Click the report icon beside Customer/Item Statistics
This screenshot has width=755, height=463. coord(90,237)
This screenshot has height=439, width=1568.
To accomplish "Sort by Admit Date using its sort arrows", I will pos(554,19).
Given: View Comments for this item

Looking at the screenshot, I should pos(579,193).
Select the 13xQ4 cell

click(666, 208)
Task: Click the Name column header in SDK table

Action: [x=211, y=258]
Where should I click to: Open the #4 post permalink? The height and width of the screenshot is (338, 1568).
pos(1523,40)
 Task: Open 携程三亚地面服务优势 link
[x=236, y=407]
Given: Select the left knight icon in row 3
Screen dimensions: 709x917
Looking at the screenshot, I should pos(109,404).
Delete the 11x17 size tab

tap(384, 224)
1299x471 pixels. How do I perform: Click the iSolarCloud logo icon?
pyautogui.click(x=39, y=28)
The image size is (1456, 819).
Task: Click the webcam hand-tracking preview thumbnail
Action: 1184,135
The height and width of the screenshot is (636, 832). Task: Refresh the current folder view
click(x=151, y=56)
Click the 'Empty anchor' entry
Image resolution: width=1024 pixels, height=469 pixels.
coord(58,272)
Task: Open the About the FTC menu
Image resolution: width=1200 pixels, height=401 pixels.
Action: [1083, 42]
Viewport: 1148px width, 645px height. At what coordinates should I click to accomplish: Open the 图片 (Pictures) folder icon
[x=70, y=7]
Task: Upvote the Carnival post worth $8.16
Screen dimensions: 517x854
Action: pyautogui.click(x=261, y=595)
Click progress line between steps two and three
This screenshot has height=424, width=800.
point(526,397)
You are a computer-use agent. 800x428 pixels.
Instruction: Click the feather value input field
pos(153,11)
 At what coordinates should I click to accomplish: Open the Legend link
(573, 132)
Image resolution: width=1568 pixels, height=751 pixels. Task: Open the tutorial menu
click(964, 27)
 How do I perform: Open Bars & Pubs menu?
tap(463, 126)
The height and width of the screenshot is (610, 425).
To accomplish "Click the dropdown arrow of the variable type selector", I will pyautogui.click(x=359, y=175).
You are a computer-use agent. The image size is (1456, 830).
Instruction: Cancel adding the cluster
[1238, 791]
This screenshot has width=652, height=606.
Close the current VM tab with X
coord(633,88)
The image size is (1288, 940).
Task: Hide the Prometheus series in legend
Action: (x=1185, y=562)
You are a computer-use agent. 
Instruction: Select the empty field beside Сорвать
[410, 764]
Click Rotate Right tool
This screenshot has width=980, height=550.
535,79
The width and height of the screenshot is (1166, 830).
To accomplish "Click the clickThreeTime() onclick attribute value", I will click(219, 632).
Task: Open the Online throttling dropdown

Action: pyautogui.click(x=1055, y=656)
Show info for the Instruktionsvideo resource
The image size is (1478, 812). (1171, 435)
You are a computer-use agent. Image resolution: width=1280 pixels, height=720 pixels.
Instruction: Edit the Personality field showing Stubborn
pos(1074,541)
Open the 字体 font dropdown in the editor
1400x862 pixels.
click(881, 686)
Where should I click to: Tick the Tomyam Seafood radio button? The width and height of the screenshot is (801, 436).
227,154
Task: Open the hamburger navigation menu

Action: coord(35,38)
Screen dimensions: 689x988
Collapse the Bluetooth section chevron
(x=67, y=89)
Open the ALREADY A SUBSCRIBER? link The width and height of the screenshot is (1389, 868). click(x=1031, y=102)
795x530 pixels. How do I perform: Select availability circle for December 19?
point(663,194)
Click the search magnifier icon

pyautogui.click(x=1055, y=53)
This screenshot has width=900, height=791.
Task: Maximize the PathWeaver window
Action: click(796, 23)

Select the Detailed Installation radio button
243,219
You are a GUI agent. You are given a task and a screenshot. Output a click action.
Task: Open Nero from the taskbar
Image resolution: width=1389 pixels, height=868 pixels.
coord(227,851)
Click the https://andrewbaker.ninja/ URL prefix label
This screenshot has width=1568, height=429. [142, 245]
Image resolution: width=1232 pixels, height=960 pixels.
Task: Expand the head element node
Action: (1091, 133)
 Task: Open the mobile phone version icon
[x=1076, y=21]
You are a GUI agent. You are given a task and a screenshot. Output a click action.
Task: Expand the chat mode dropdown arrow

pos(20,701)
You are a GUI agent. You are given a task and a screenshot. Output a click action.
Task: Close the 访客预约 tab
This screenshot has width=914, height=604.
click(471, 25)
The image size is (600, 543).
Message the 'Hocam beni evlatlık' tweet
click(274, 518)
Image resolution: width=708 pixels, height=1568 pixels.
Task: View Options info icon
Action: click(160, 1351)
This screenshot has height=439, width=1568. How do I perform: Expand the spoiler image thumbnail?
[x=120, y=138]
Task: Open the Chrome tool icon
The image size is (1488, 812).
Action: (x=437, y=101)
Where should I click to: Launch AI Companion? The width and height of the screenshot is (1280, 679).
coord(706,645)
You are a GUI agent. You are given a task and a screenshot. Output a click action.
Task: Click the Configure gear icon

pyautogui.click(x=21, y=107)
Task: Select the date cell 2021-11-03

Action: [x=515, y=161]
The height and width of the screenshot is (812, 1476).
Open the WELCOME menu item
────────────────────────────────────────
_WHAT IS REQUIRED_
Can you pick out every line of the items above that contains the word "post"?

_SOLUTION FOR THIS TASK_
Where should I click to: Open the #4 post permalink? The height and width of the screenshot is (338, 1568).
Task: Upvote the Carnival post worth $8.16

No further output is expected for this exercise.